La riforma sull'accesso alle facoltà di Medicina rappresenta una vera svolta per l'Italia e affronta un problema sistemico: la crescente carenza di personale medico e sanitario. Il governo, guidato dalla ministra dell’Università Anna Maria Bernini (Forza Italia), ha deciso di abolire il tradizionale test d’ingresso, sostituendolo con un nuovo sistema di selezione basato sulle prestazioni accademiche dei primi mesi di studio. Questa decisione è vista come una necessità urgente a causa della situazione critica in cui si trova il settore sanitario italiano.
Il contesto sanitario italiano
Il Paese soffre di una grave carenza di personale medico e sanitario, con numeri allarmanti: mancano circa 11mila medici ospedalieri, 3mila medici di base e 70mila infermieri. Le previsioni sono preoccupanti, poiché molti medici si avvicinano all’età pensionabile, e senza un adeguato ricambio generazionale, il sistema rischia di collassare. Questa crisi del personale, già aggravata durante la pandemia di Covid-19, ha reso evidente l'importanza di una pianificazione a lungo termine.
Addio al test d’ingresso
La novità più significativa introdotta dalla riforma riguarda l’eliminazione del tradizionale test d’ingresso per le facoltà di Medicina, Odontoiatria e Veterinaria, un passaggio che potrebbe entrare in vigore già dall’anno accademico 2025-2026. In passato, migliaia di studenti si trovavano a gareggiare per un numero limitato di posti, affrontando una selezione estremamente competitiva attraverso un "concorsone" con domande spesso criticate per la loro scarsa attinenza con il futuro percorso di studi.
Questa prova è stata considerata da molti come un ostacolo "schizofrenico", con domande che non sempre riflettevano le reali competenze richieste per intraprendere una carriera in campo medico.

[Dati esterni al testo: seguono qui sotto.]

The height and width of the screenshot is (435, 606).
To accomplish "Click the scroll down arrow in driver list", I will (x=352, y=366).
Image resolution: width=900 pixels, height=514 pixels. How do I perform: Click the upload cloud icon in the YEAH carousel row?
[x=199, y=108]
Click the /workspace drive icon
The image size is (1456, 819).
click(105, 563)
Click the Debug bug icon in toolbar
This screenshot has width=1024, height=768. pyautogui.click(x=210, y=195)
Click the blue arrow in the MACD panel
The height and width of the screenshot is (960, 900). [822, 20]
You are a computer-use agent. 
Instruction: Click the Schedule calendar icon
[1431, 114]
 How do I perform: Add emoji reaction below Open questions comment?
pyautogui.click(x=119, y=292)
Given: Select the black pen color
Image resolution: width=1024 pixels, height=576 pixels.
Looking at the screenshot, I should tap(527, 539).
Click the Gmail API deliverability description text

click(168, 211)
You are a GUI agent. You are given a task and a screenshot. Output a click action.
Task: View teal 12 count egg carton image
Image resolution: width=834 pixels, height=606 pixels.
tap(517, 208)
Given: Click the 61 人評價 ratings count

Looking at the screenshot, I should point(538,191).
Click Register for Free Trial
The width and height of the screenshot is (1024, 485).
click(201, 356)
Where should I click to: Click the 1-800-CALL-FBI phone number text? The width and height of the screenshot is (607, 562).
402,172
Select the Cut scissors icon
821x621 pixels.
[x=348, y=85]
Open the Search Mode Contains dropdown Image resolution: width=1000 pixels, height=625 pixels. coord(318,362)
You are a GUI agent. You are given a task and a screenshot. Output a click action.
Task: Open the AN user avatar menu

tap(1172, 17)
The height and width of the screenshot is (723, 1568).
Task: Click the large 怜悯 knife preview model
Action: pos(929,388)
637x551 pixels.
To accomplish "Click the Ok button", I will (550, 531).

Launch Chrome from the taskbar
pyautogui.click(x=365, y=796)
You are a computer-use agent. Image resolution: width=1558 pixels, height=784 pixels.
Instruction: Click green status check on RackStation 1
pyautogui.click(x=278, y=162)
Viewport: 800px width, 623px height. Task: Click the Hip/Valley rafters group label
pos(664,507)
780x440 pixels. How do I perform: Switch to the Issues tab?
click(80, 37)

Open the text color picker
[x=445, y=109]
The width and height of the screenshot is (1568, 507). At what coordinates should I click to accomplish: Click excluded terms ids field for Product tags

Francesco Zaffini, presidente della commissione Sanità del Senato, ha dichiarato che il test rappresentava una forma di valutazione estemporanea basata su risposte a crocette, che spesso non premiava il merito.
La riforma, invece, introduce un nuovo modello che sostituisce il test con un percorso di valutazione più progressivo: gli studenti, una volta iscritti, affronteranno nei primi mesi di corso alcuni esami caratterizzanti (il numero esatto sarà definito dal ministero). I risultati di questi esami creeranno una graduatoria nazionale, che determinerà chi potrà proseguire il percorso accademico dal secondo semestre. In questo modo, la selezione sarà basata su performance accademiche concrete, e non su una singola prova d’ingresso.
Più posti disponibili
Un altro aspetto centrale della riforma riguarda l'ampliamento del numero di posti disponibili. Anche se il numero chiuso non viene del tutto abolito, poiché le università italiane continuano a limitare i posti in base alle capacità organizzative e alle esigenze del sistema sanitario (in accordo con le Regioni), il contingente verrà ampliato. Si prevede un aumento di circa 5mila unità, portando il totale dei posti disponibili a circa 25mila.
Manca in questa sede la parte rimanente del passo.